This meal consists of:
- Smoky chile-marinated fajita steak
- Fried onions
- Sauteed green peppers
- Diced raw red peppers
- Diced avocado (optional)
- Diced tomatoes (optional)
- Fire-roasted corn (optional)
- Crushed tortilla chips (optional)
- Shredded cheddar cheese
- Cilantro chili orange yogurt dressing
- Salad mix
This was the very first meal that I cooked on my diabetic diet — what I made to prove to myself and my husband that we could still eat well within the new restrictions.

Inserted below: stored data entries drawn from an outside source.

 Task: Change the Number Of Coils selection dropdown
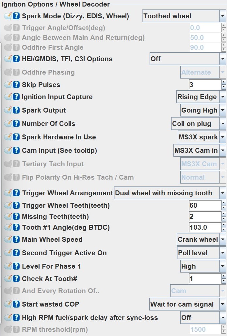199,124
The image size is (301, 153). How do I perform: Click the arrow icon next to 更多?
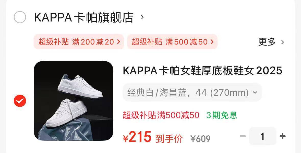[283, 42]
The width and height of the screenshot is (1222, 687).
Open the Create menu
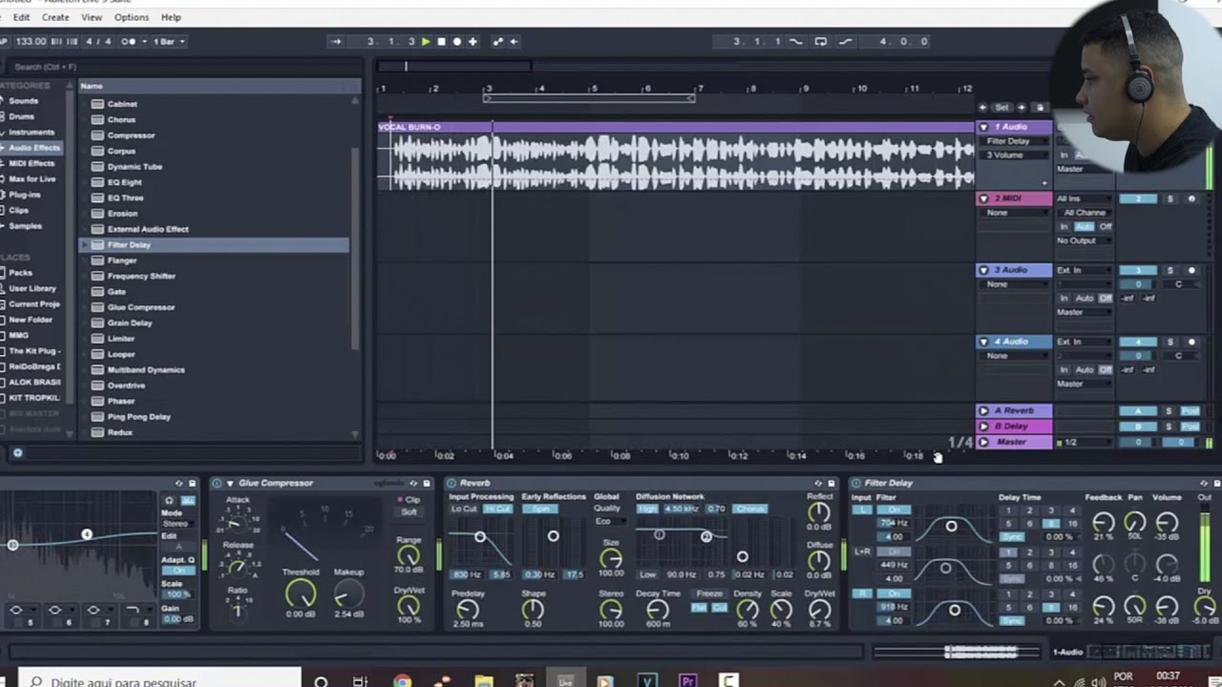55,17
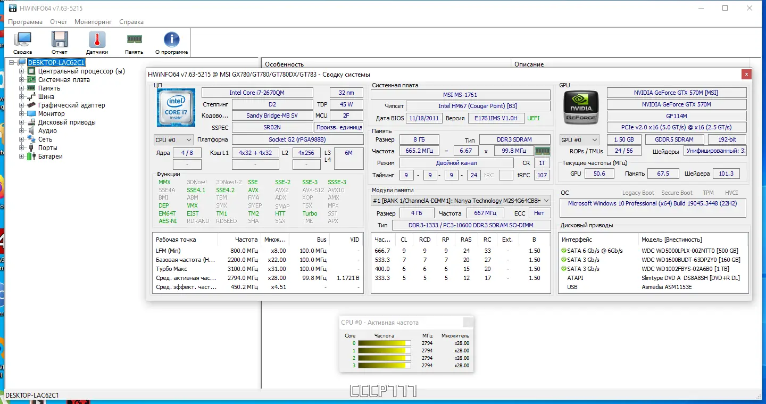The image size is (766, 404).
Task: Click the Отчет floppy disk icon
Action: click(x=59, y=40)
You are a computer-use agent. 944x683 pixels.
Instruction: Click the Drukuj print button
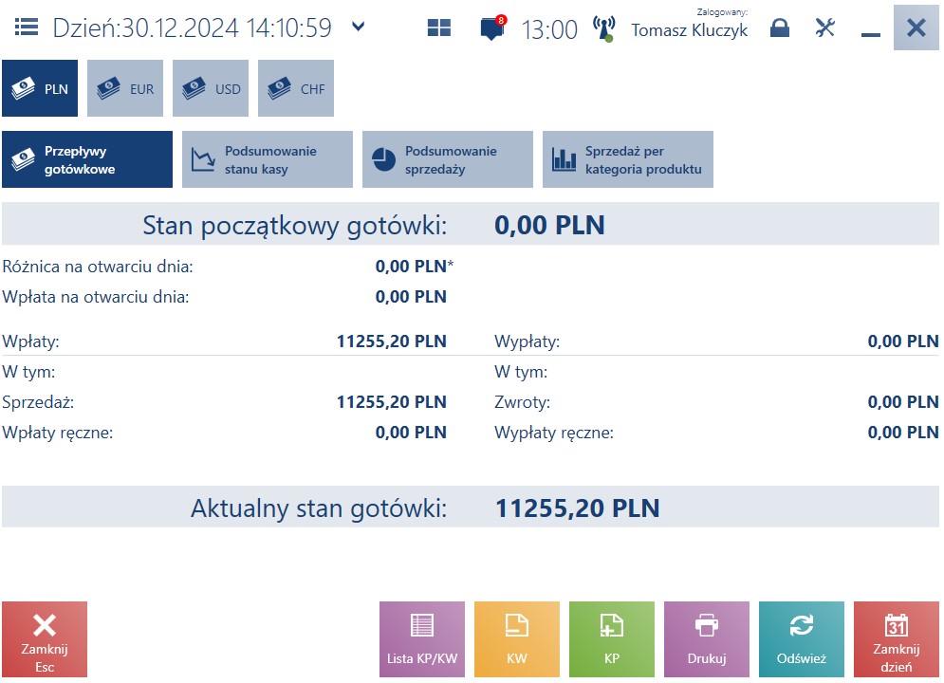pyautogui.click(x=707, y=639)
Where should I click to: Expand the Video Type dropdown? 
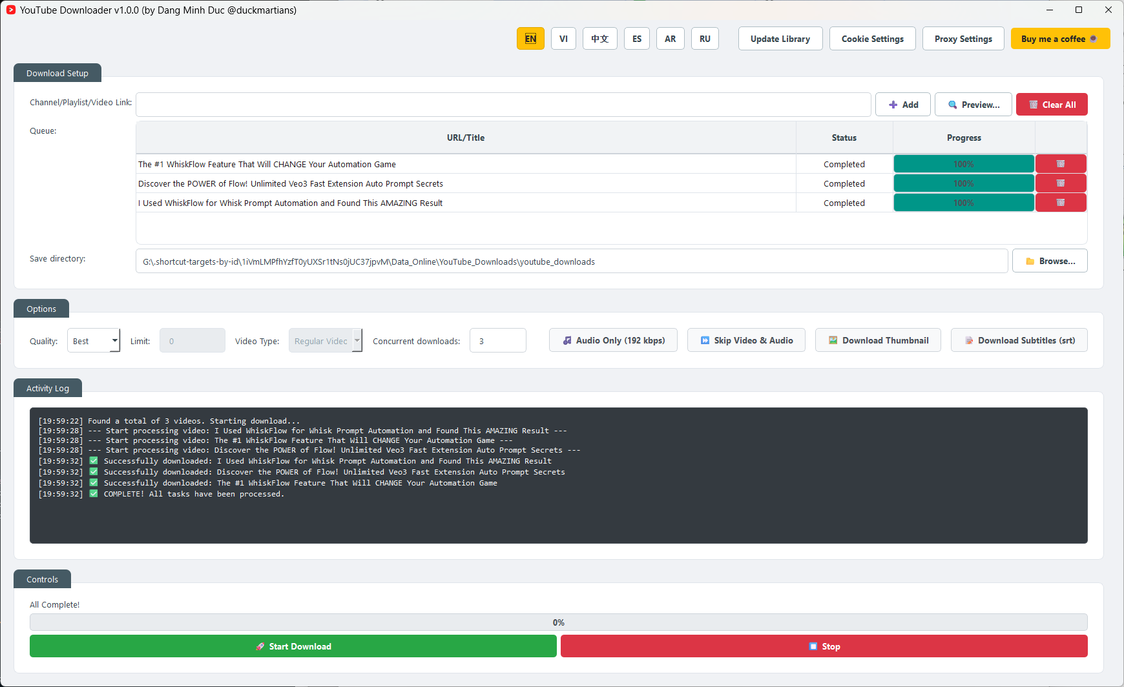point(325,341)
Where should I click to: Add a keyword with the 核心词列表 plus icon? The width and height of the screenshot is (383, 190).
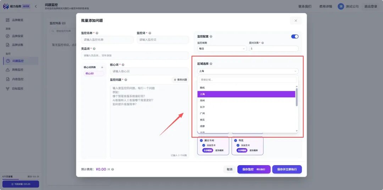[102, 67]
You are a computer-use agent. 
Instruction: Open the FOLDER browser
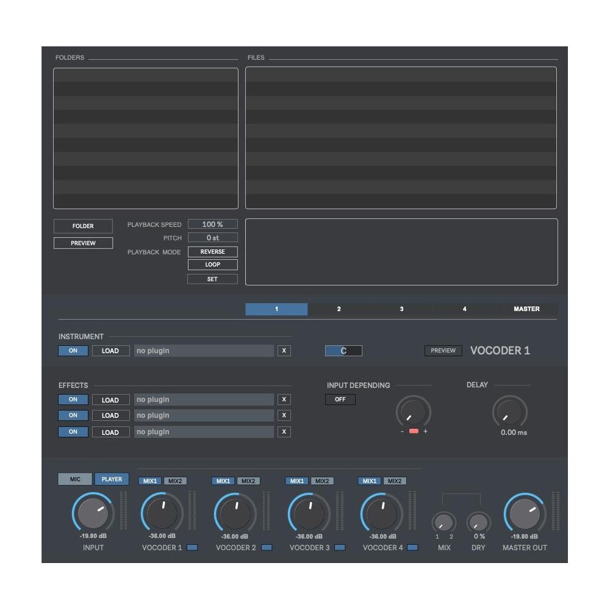pos(83,226)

My goal was to get the effect of both fajitas and a taco salad — lots of different flavors, colors, and textures, spicy and crunchy and sweet — without a ton of prep work, the need to use more than one pan, or much in the way of leftover ingredients. I wanted the beef to be extremely flavorful, because I was serving it in 2 oz portions (although a calorie calculation afterwards led me to conclude that 8 oz a serving would have been fine). I wanted to pair it with a crunchy salad mix whose dressing would both emphasize the smoke and spice, but also have some sweet coolness to it, but I also wanted a touch of creamy sourness, to hint at the sour cream that I’d normally serve with fajitas but didn’t want to use on this.
I began with pre-cut sirloin steak strips, although this could just as easily be made with a leaner cut (or chicken), fajita-cut flank steak, or the like. I follow a plastic bag technique for marinade — I get a ziplock bag (I use one-gallon Hefty One Zip Freezer bags), put the meat inside, pour marinade into the bag, zip it up, and then massage the meat into the marinade, and stick the bag into the fridge for a few hours. In this case, I used Pasilla de Oaxaca Chile Sauce (contains smoked chiles, tomatoes, almonds, and pineapple), letting the beef sit in it for eight hours.

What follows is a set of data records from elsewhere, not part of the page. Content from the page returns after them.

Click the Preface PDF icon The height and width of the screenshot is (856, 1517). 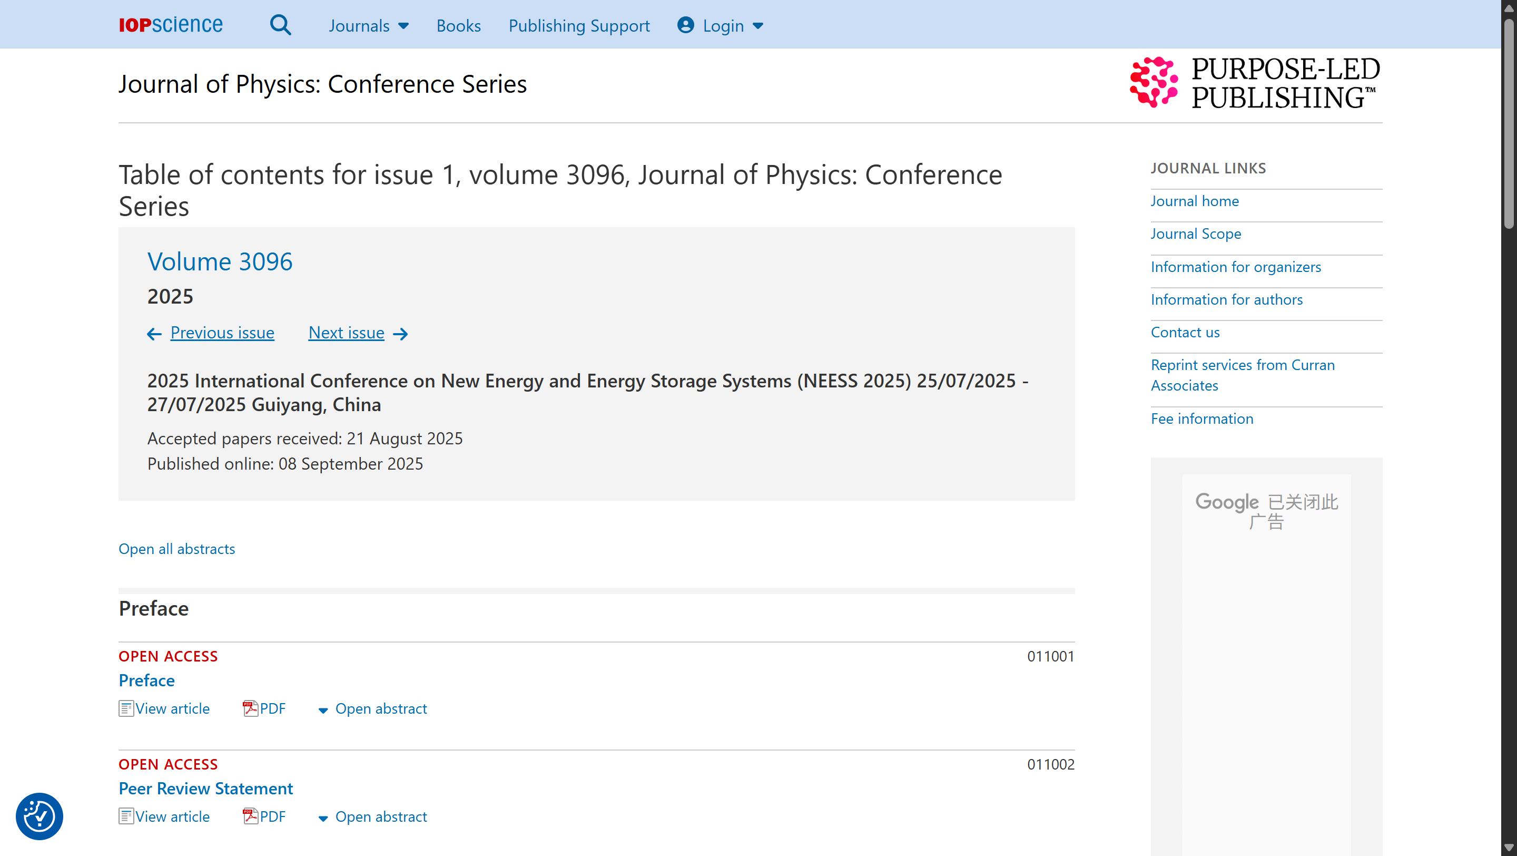(250, 708)
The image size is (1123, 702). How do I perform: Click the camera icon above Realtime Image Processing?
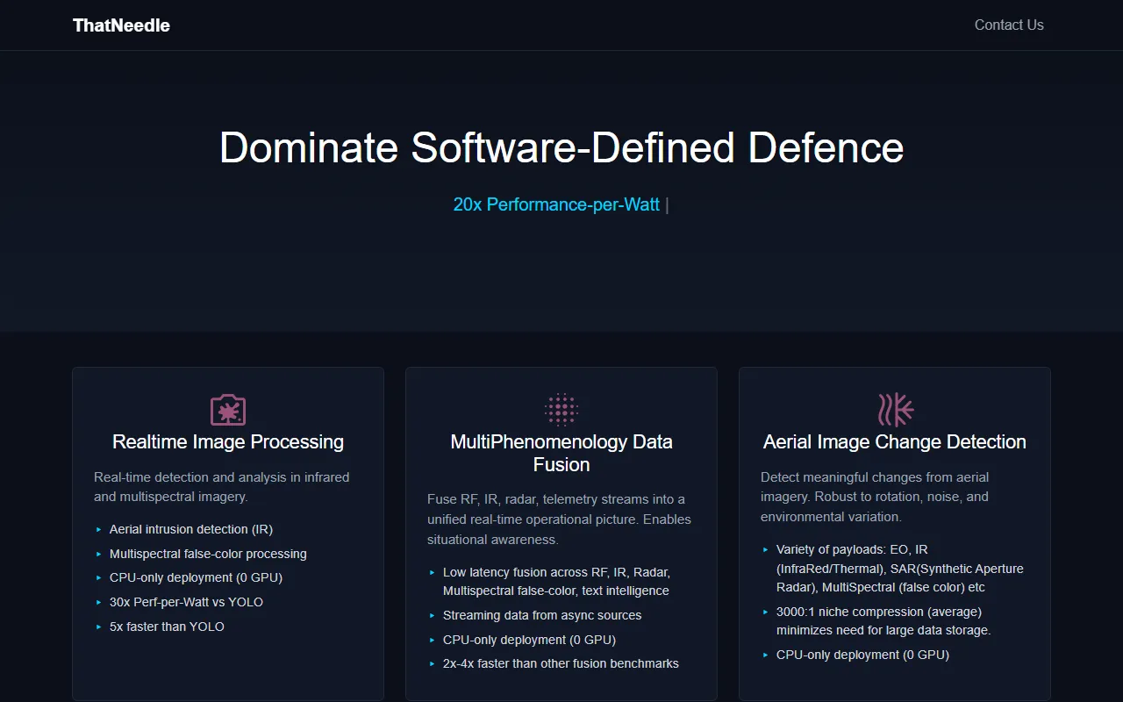pos(228,410)

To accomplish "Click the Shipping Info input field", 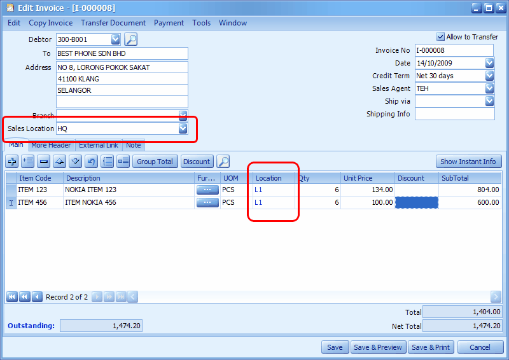I will 454,114.
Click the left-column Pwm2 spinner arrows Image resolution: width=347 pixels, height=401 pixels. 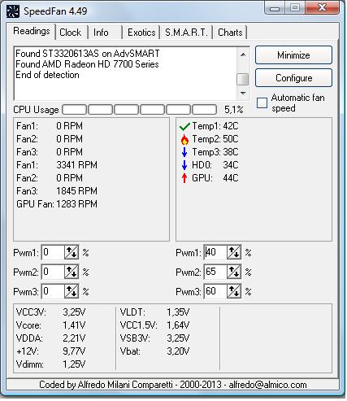[72, 272]
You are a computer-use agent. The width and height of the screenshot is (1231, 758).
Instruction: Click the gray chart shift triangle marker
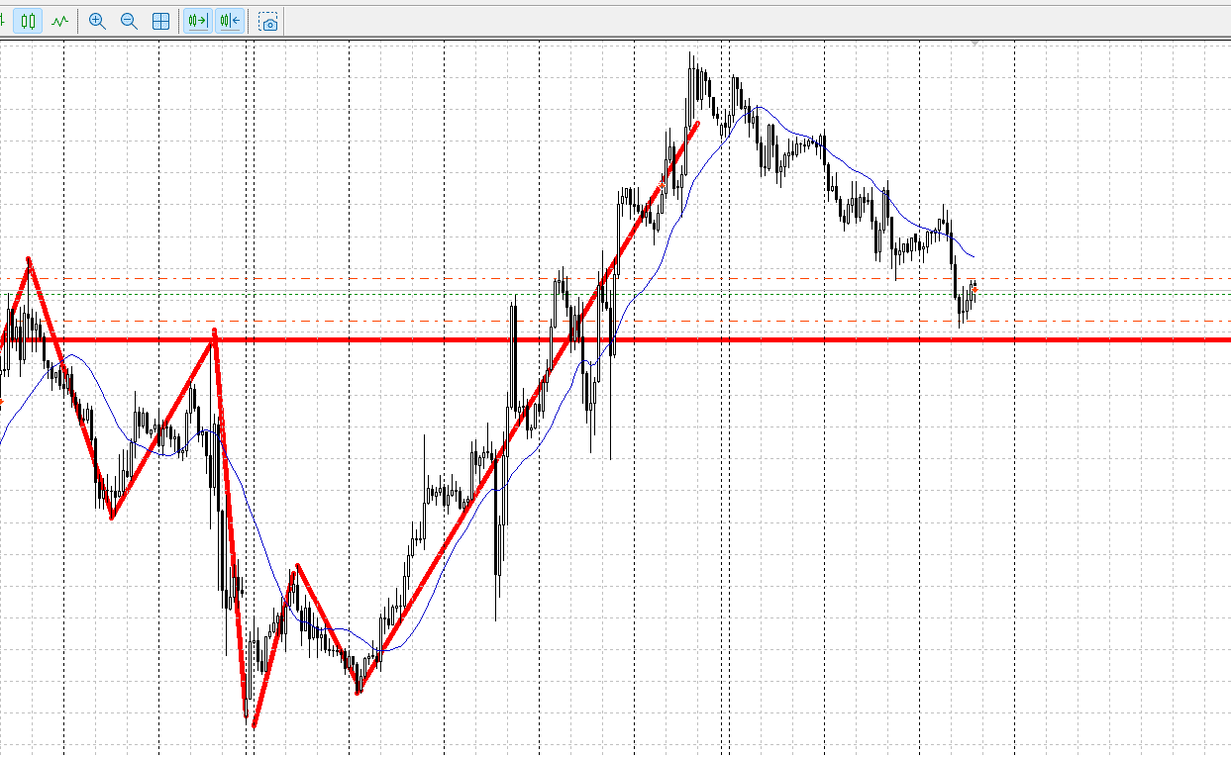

I made the salad dressing in advance, in order to give it some time to meld flavors in the refrigerator. This consisted of two teaspoons of yogurt, and about half the syrup in an individual serving of Dole Fruit Bowl of mandarin oranges. Then, I added enough ancho chili powder to give the dressing a speckled appearance, two dashes of chipotle chili powder for heat, and enough cilantro to lightly cover the top of the dressing. I stirred it thoroughly, put the lid on, and left it in the refrigerator after a few hours. It tasted entirely different after just an hour — sweet and somewhat spicy, with no hint of the yogurt sourness.
I bought a package of fajita vegetable mix from the pre-cut veggies section of the grocery store. This consists of sliced onions, green peppers, and red peppers. I divided these three ingredients from one another, as I had different plans for each. I diced the red pepper, to use as a raw crunchy garnish on the salad.
At cooking time, I started by melting some salted butter into a skillet. Then, I tossed in all the onions, and fried them in butter until they had browned and become slightly crisp. I removed the onions from the pan and set them aside. Next, I poured the meat into the pan, including the little bit of excess marinade that hadn’t been absorbed by the beef, and let that saute to medium-rare. I removed the meat from the pan and put in the sliced green peppers, letting them get coated with what remained of the chili sauce, and saute until they had softened but were still slightly crunchy.
I poured salad dressing over a mixed lettuce salad blend, topped it with the beef, the sauteed onions and peppers, the raw diced red peppers, and some shredded English Tophat cheddar cheese (a moderately sharp farmhouse cheddar). I would have added a little bit of fire-roasted corn (just thawing Trader Joe’s frozen fire-roasted corn in the microwave) and a little bit of crushed tortilla chips if I’d had them available. I also pondered adding a little bit of diced raw avocado and diced tomato, but decided I was too lazy to bother cutting up more veggies. (Alternatively, the avocado and tomato can be combined with some lime juice and diced onions to make fresh guacamole.) I’ll probably do that next time.
Most of the calories in this salad come from the beef, so portion control primarily consists of figuring out how much beef to serve. With a 2 oz portion of beef, the whole salad is under 300 calories per serving. The onions, peppers, and lettuce account for the 9 carbs (per serving), so any additional garnishes can be chosen based on carb allowance (a quarter-cup of corn is 9 carbs, for instance, while tortilla chips are roughly 1 carb each).